O presidente eleito dos Estados Unidos, Donald Trump, disse nesta segunda-feira, 26, que vai impor no seu primeiro dia de governo tarifas sobre todos os produtos exportados do Canadá, México e China para os EUA. A medida pode alterar as cadeias de suprimentos globais e impor custos altos às empresas que dependem das maiores economias mundiais.
Em uma postagem na rede Truth Social, Trump mencionou uma caravana de migrantes no México a caminho dos Estados Unidos e disse que usaria uma ordem executiva para impor uma tarifa de 25% sobre os produtos. Ele disse que as tarifas estariam alinhadas ao combate as drogas e à migração. “Essa tarifa permanecerá em vigor até que as drogas, em particular o Fentanil, e todos os Alienígenas Ilegais parem esta Invasão do nosso País!”, escreveu.
“Tanto o México quanto o Canadá têm o direito absoluto e o poder de resolver facilmente este problema de longa data,” acrescentou. “Exigimos que eles usem este poder, e até que o façam, é hora de eles pagarem um preço muito alto!”
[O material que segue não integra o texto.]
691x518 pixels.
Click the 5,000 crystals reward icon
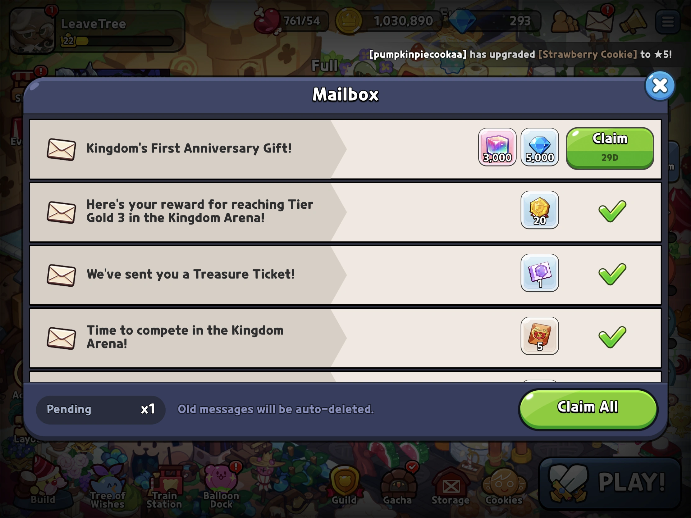pos(539,147)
Em outro post, Trump também ameaçou uma tarifa adicional de 10% sobre os produtos da China, sob o mesmo argumento de envio de fentanil para os EUA. “Representantes da China me disseram que instituiriam a pena máxima, a de morte, para quaisquer traficantes de drogas que fossem pegos fazendo isso, mas, infelizmente, eles nunca cumpriram,” afirmou o presidente eleito.
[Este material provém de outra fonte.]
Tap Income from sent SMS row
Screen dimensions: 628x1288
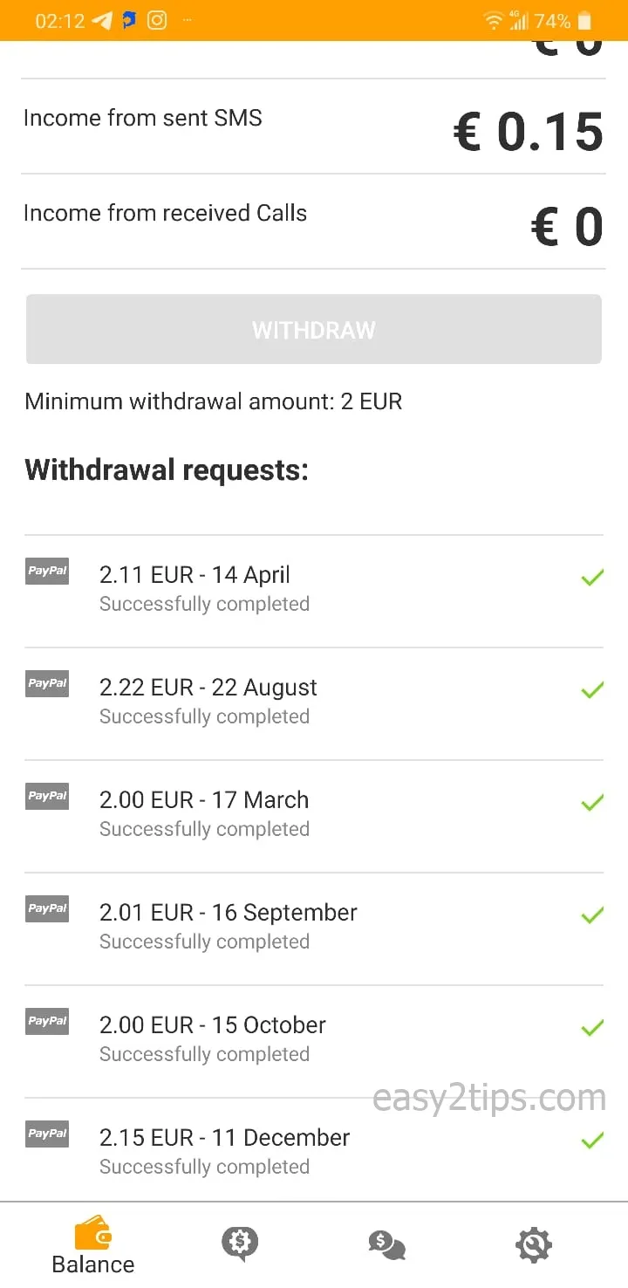(314, 127)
Juntas, as ameaças tarifárias são um ultimato contra os três maiores parceiros comerciais dos EUA e podem prejudicar as relações diplomáticas e econômicas dos EUA mesmo antes de Trump retornar à Casa Branca em janeiro.
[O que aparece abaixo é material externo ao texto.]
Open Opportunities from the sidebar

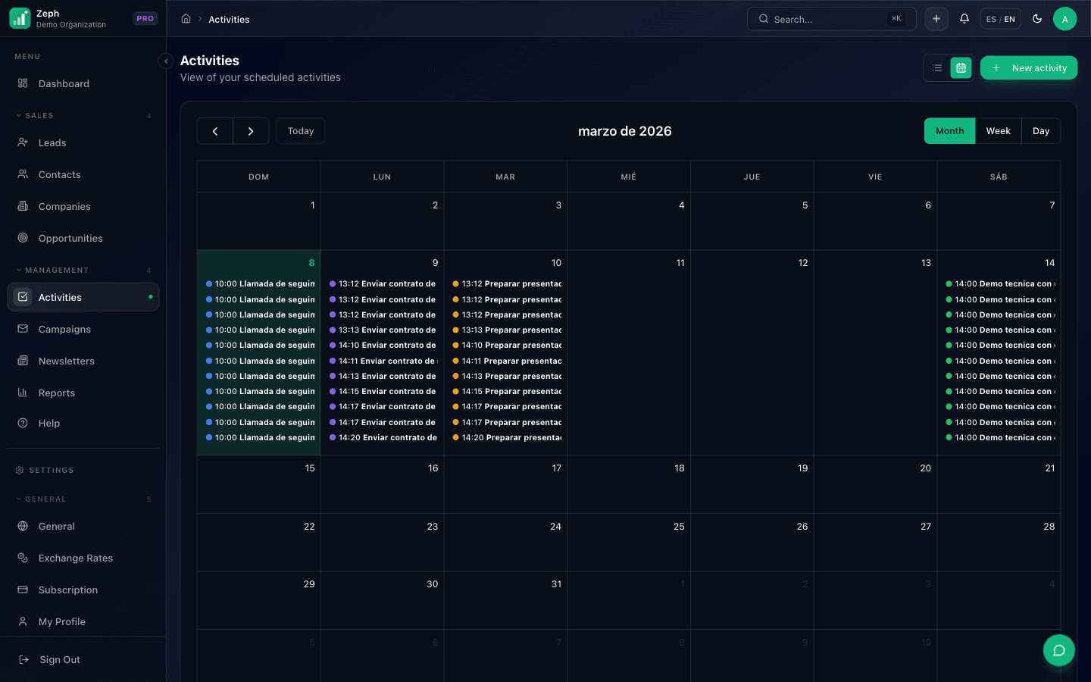[x=23, y=238]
A notícia das tarifas alarmou os três países de imediato. As moedas do Canadá e do México desvalorizaram com relação ao dólar. Um porta-voz da Embaixada da China em Washington advertiu que não haverá vencedores em uma guerra comercial.
As tarifas também teriam implicações sérias para as indústrias americanas, incluindo fábricas de automóveis, agronegócio e embaladores de alimentos, que enviam peças, materiais e produtos acabados através das fronteiras dos EUA. México, China e Canadá juntos representam mais de um terço dos bens e serviços tanto importados quanto exportados pelos EUA e sustentam dezenas de milhões de empregos americanos.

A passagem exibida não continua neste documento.